Records from a pointing dataset
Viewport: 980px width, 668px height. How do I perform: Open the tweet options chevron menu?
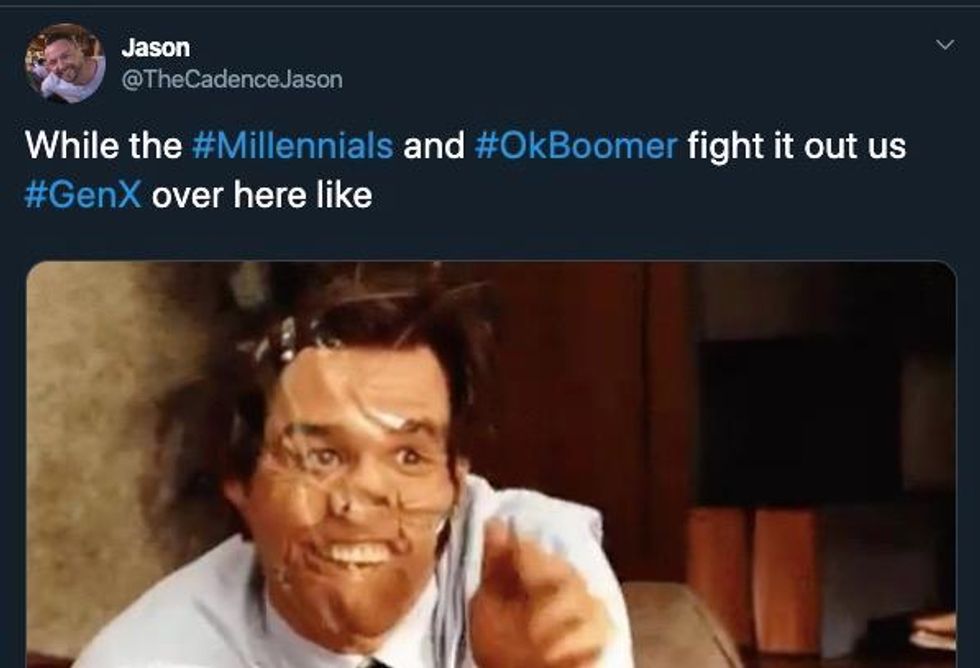tap(943, 46)
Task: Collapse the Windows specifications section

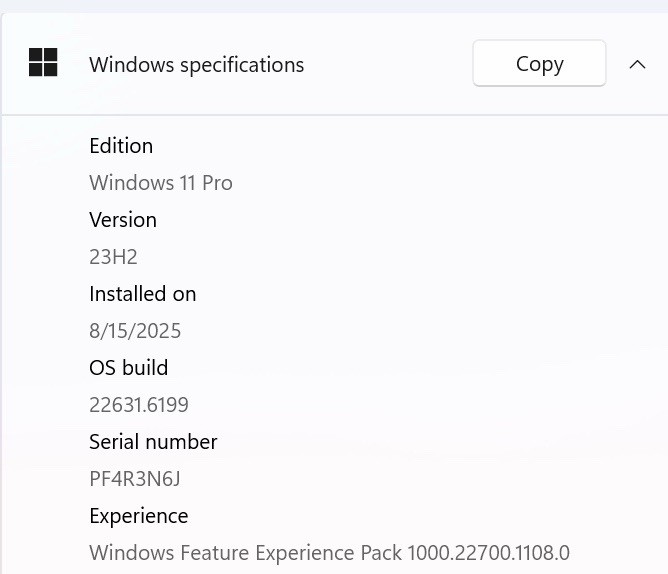Action: [x=637, y=65]
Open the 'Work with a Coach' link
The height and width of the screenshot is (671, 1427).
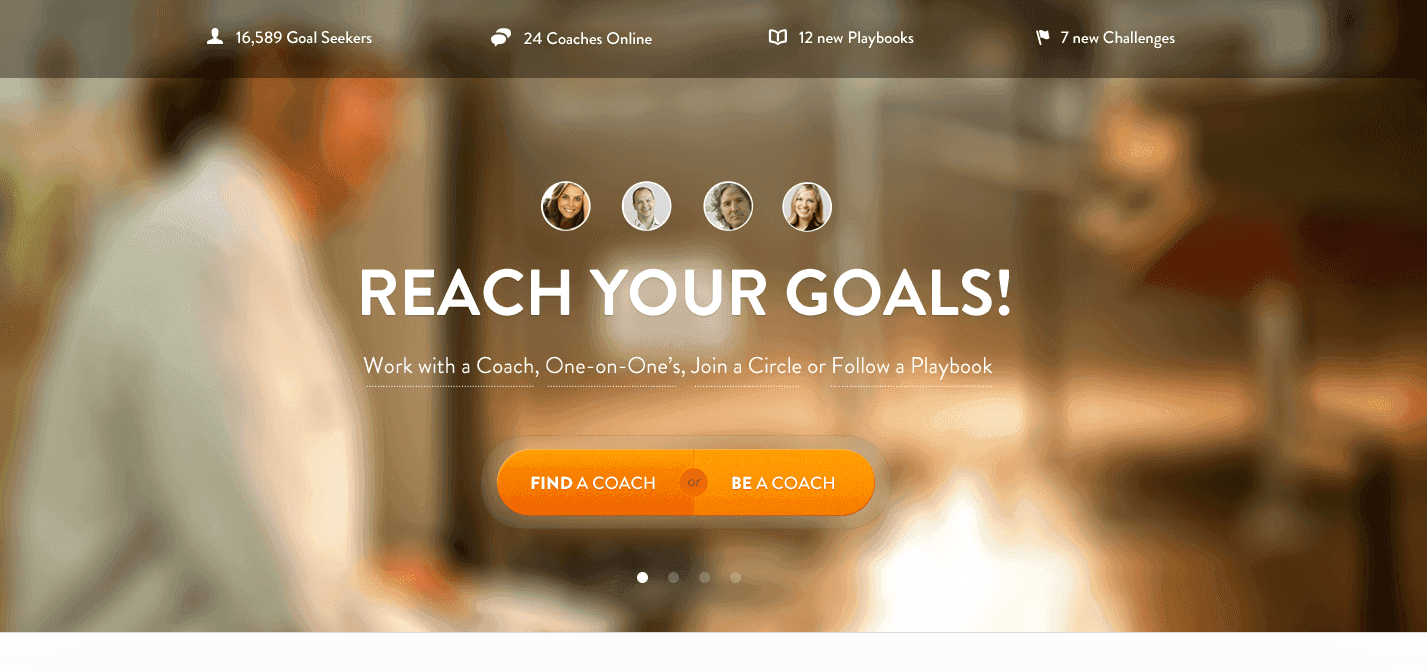(x=449, y=366)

_Challenge_
Report every line of the records that contains the string "width", copying each such line in full. Case counts when matching.

_The answer_
Viewport: 980px width, 668px height. How do I perform: Open the tweet options chevron menu?
The height and width of the screenshot is (671, 1427).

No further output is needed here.